And there's a long history of artists using high-fashion logos. In 1985, Andy Warhol turned Chanel into an icon with his pop art take on the Chanel No. 5 perfume bottle.
Nine years later, contemporary artist Tom Sachs created a Christmas scene for the windows at Barneys New York called "Hello Kitty Nativity," replacing the Virgin Mary with a Hello Kitty figurine dressed in Chanel and Nike. In 1998, he made the Chanel Guillotine (Breakfast Nook) -- a table for two set perpendicular to a guillotine covered in the French designer's logo.
Considering how Plesner's T-shirt fits into this tradition, Harris calls Louis Vuitton's lawsuit a cheap shot at an artist trying to do good.
"Especially at a time when France has done so much to shed light on what's going on in Darfur, it's sad that Louis Vuitton would take this position," he said.
"We're going to meet with them at the end of the month in Paris to discuss this," he continued. "It's really our hope that they use this as an opportunity to take a position on Darfur. When you look at all the good work that Gucci did raising money for Malawi, this could be Louis Vuitton's chance to step up to the plate."
Martin Garbus, a copyright and intellectual property lawyer based in New York, said the handbag heavyweight should back off.
"It's an ill-founded, badly thought out lawsuit. I can see no reason why they'd go after this woman," he said. "There's fair use in copyright -- fair use means you can use something that's copyrighted to make a statement. It's like a parody of a Louis Vuitton bag, and parody is protected under copyright law."
Plesner's hoping she can come to a resolution with Louis Vuitton when they meet later this month. But in the meantime, she's relishing the attention the lawsuit has brought to her T-shits, which sell for $53 each and whose proceeds go to Darfur charities.
Plesner won't disclose how many T-shirts she's sold for fear of giving the French label's lawyers more ammo, but her school is letting her take time off from classes and has equipped her with a team of interns to keep up production. Clearly, business can't be too bad.

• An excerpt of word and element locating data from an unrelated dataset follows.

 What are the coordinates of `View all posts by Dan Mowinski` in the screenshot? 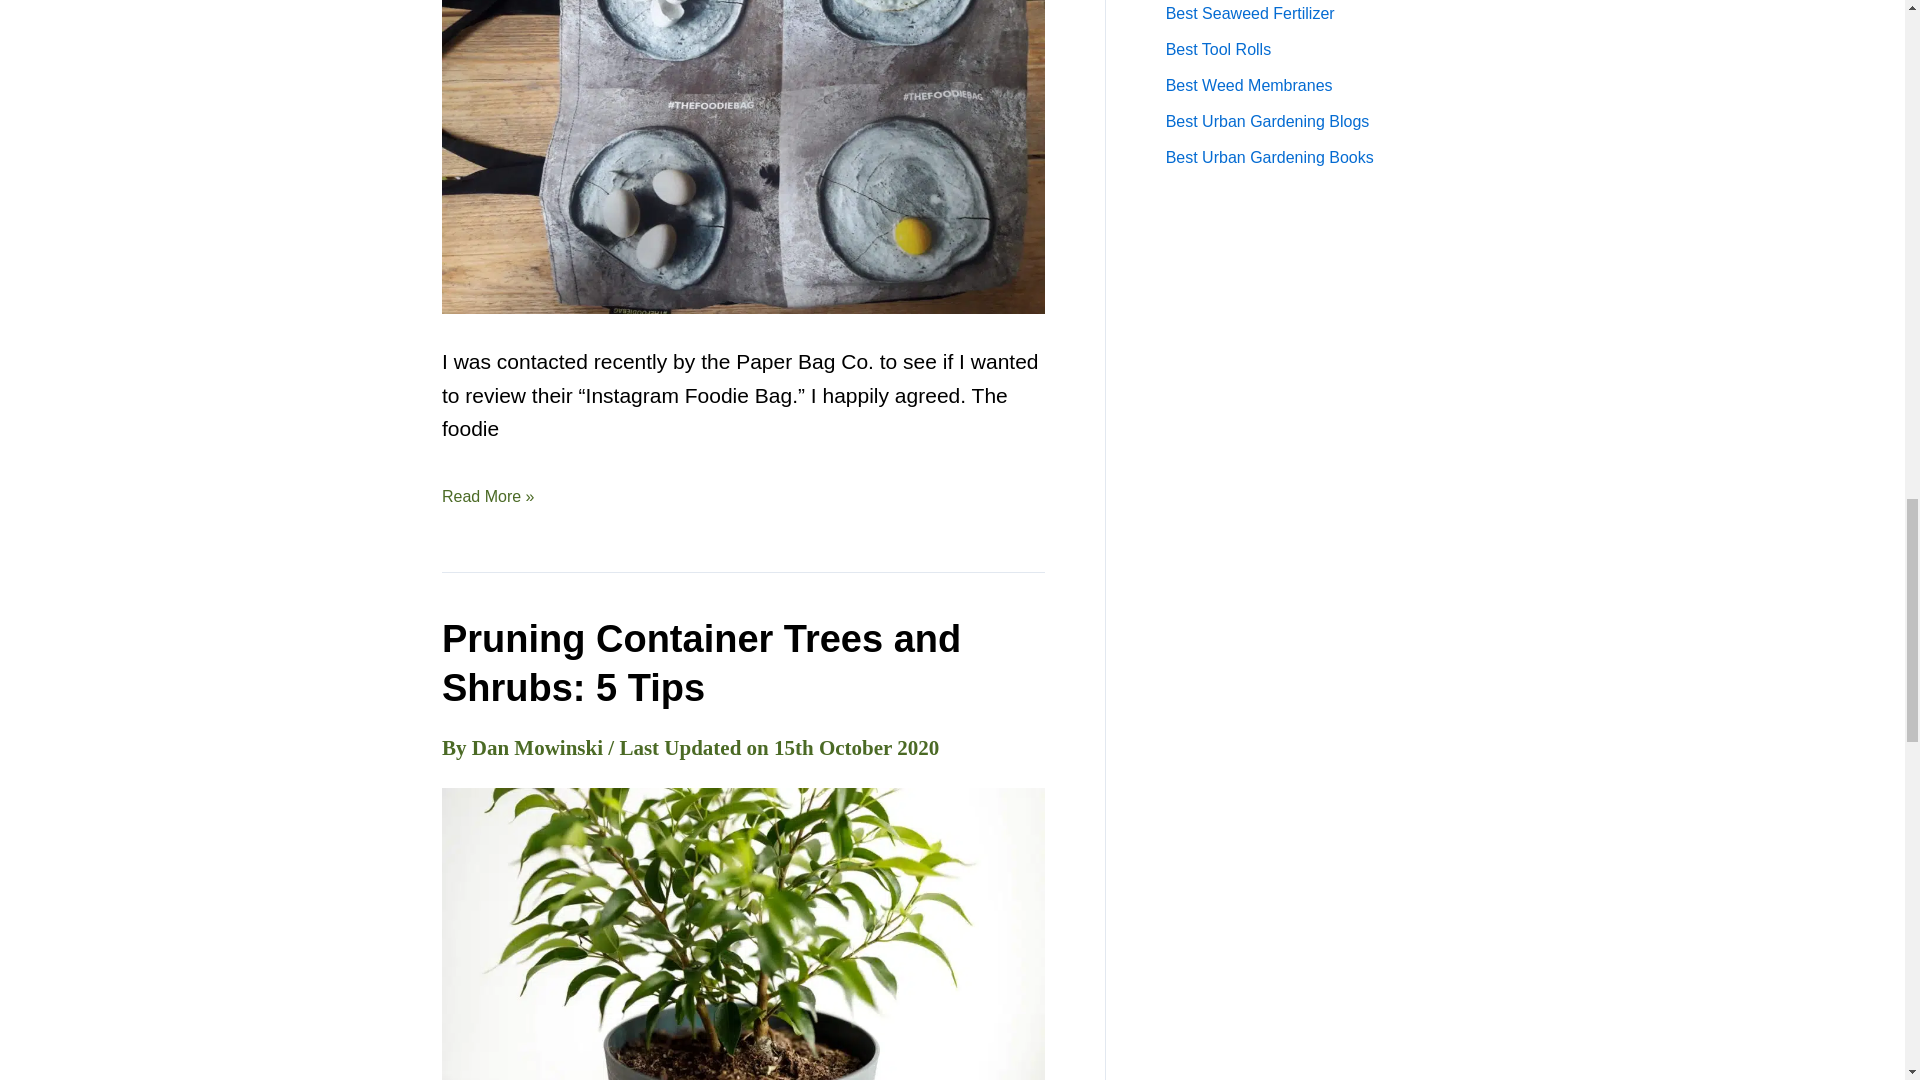 It's located at (540, 748). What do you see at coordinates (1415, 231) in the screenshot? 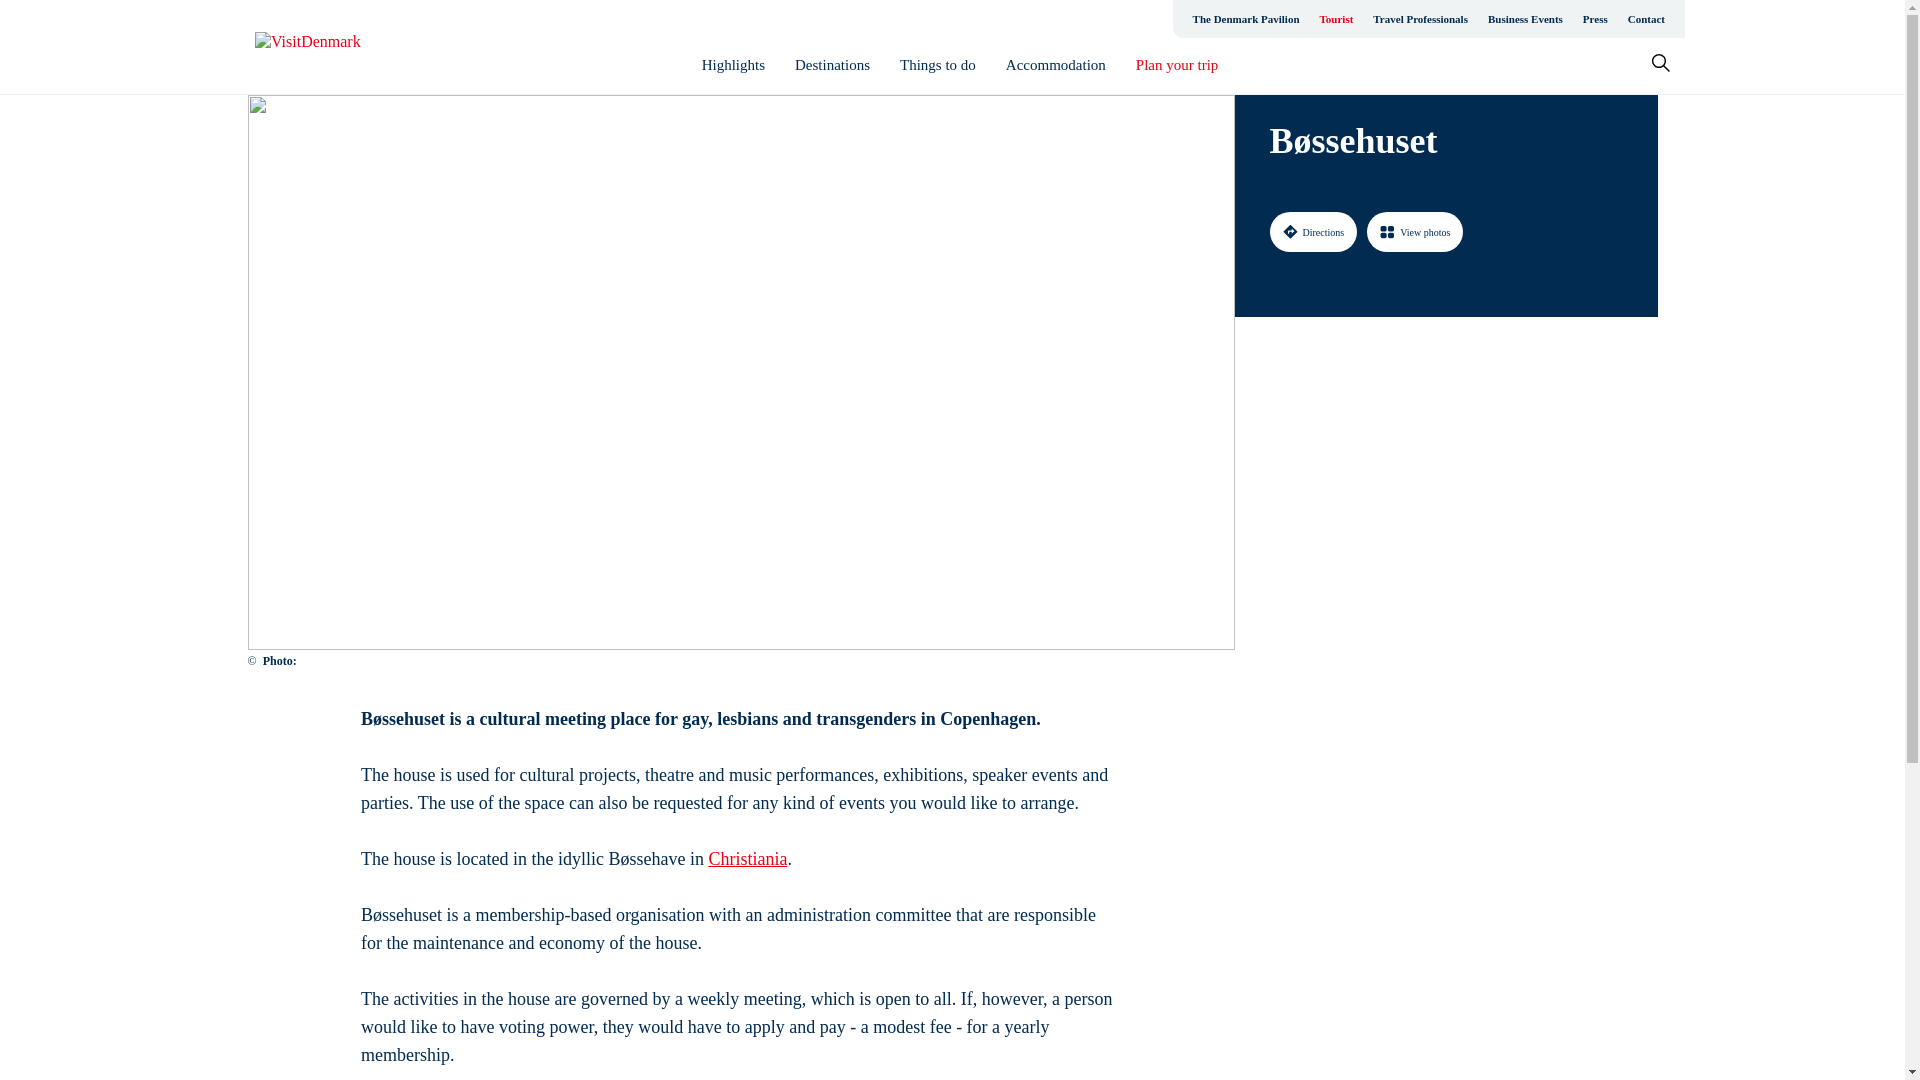
I see `View photos` at bounding box center [1415, 231].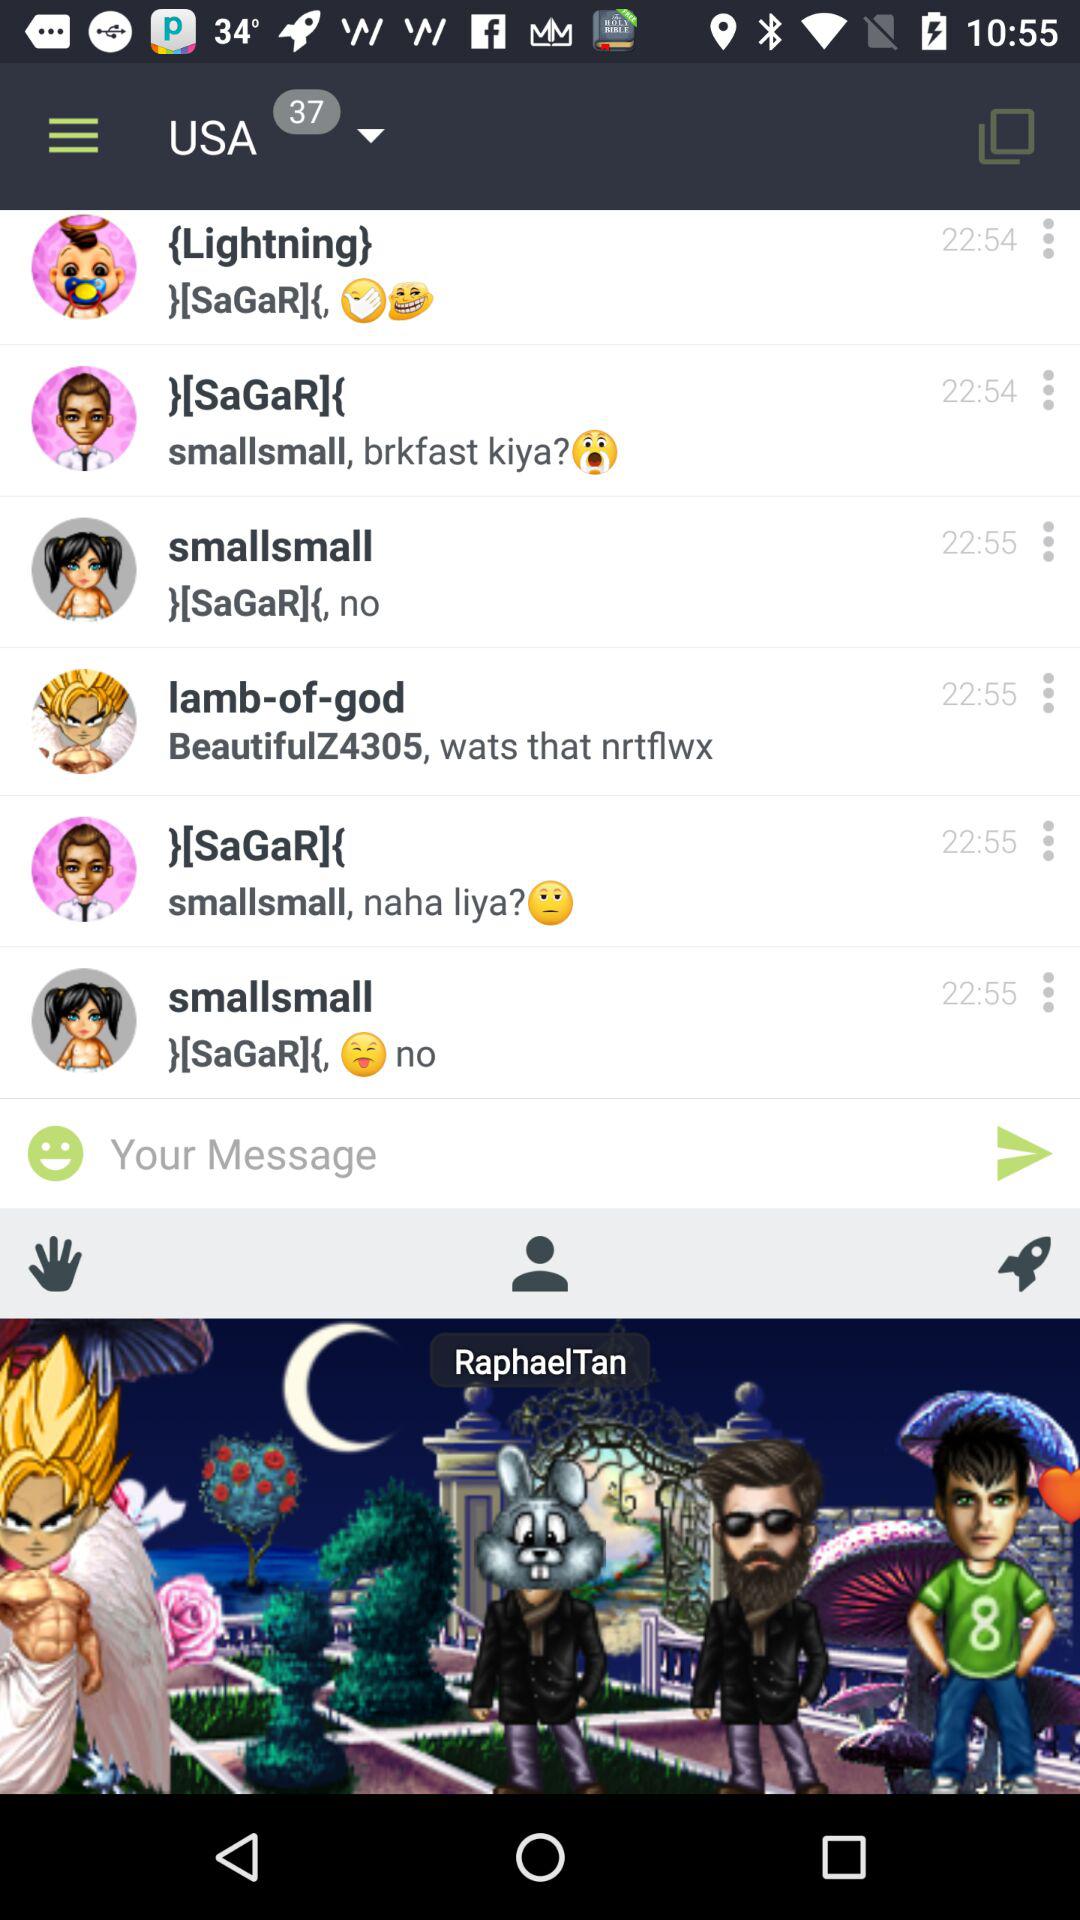 The width and height of the screenshot is (1080, 1920). What do you see at coordinates (1048, 992) in the screenshot?
I see `menu option` at bounding box center [1048, 992].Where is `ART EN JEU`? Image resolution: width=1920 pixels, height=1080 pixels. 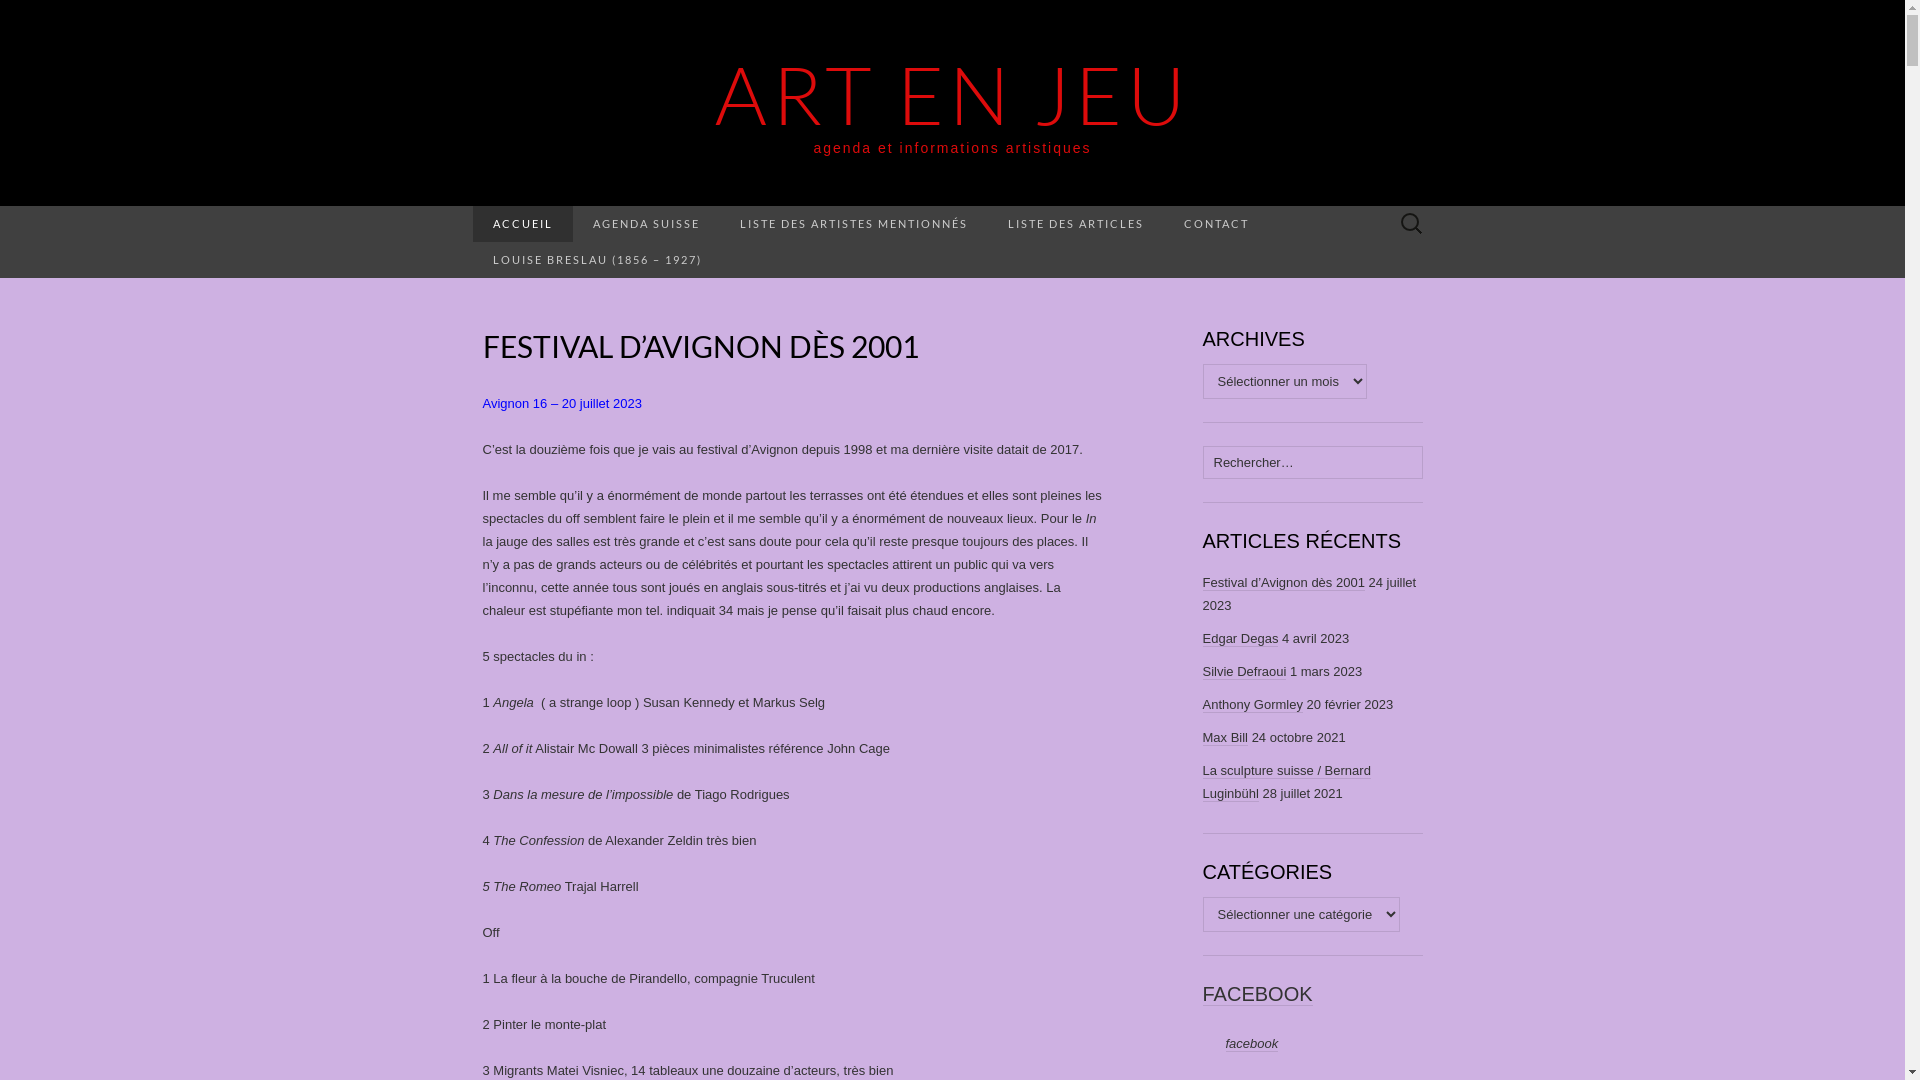
ART EN JEU is located at coordinates (952, 94).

"This was meant to raise a discussion on how we all prioritize. At this point, I'm so happy that the lawsuit has caused so much attention and that the campaign is going really well," she said. "We're hoping that they will turn around and maybe we can do something together, figure out a way that will benefit both Darfur and them."
Wednesday, Louis Vuitton's Weld asserted the label is not trying to stop Plesner's Darfur campaign.
"We applaud her efforts to raise awareness and funds for Darfur, as we wrote to her in our original letter," she said. "Our contention lies in the representation of the design of one of our bags and the close reference to one of our best known textile designs."
Asked why Louis Vuitton can't leave Plesener's work alone considering it can be seen as a parody, Weld said, "That is not Louis Vuitton's position."